QUESTION: How I can finally obtain a list of genes which I can say are accessible? Do I need to only take genes for whose the column 'Annotation' tells me that region is near to 'promoter-TSS' or I can also take those which are 'Intergenic' or so?
What information this (that a gene's intergenic region or intron is accessible) can provide?
Thanks for the response, So you mean talking about 'just accessible genes' I can take all those peaks which fall in intergenic or intron regions as well and say that these genes are accessible and an expression can be detected?
Yes, I want to make a list of all genes for which I can say that these genes are accessible and 'will' be transcribed.
Can you shed some light on peak scores as well? I have the peak score in range of 3205.08 to 50. I was trying to get an idea how the scores are calculated but I couldn't found a satisfactory answer. My question is: for the peak having the score (quite low) i.e 50.24 and distance of -20 from Promoter-TSS of HOXC6 gene. Can I say with confidence that HOXC6 gene is accessible and we can detect its expression?
Not exactly. "Accessible genes" has no biological meaning. If you are looking for transcribed genes or genes that would be amenable to transcription, the DNaseI region should overlap the promoter specifically. I don't think anyone knows what an intergenic or intronic DNaseI site represents from a biological perspective.
I would always be very careful about using arbitrary peak score cutoffs. These can be highly variable depending on experiments, sequencing, etc. In your case, the real key question is: Can you detect expression of HOXC6? If you can, then the DNaseI site is probably real.
I used macs 1.4 and macs 2 for peak calling. Then I used Homer anonotatePeaks.pl) for peak annotation to hg19. Peak scores ranges from 3205.08 to 50 and 342.34 to 2 respectively. The number of peaks identified are 65229 and 74979 respectively. I used the default parameters in both cases. Why is there so much variation in peak scores? what is the role of this peak score ? It is not clear from the Homer website.
High peak score means that there are more chances of true positive peak? If yes, then what could be the right threshold to filter out the peaks?
In the supplementary material of a paper I found the information that they used Homer for chip-seq peaks identification and filter the peaks by peak score >10, but there they are not mentioning a reason behind this threshold.

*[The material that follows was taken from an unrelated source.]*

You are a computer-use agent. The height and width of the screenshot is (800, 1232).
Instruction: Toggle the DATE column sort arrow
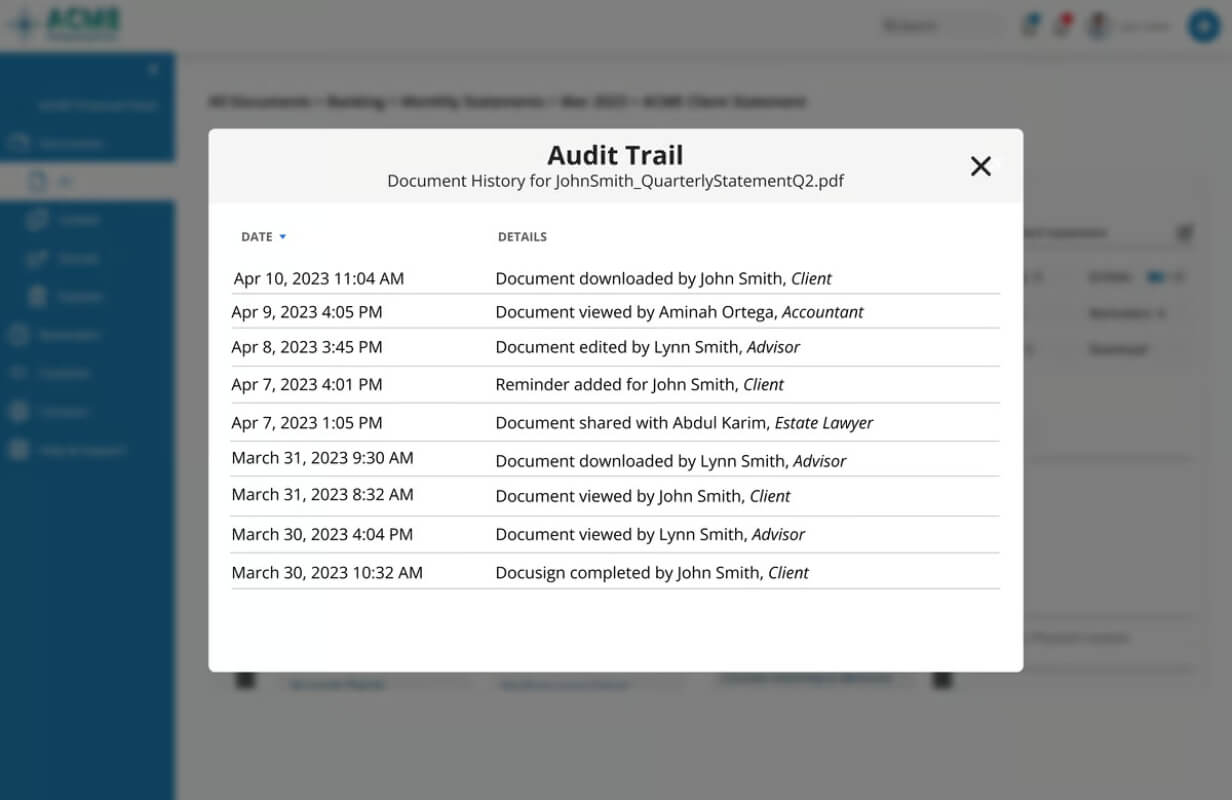point(283,237)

Is there a standard threshold for DNAse-seq accessibility (ON and OFF regions) based on peak tag density? The peak score columns contains values from 20 to 1639. Can I apply a threshold (let's say 50) to say that those below it are not accessible and those having tag density higher than threshold are accessible. I have seen a couple of publication on ATAC-seq using a defined threshold for this purpose.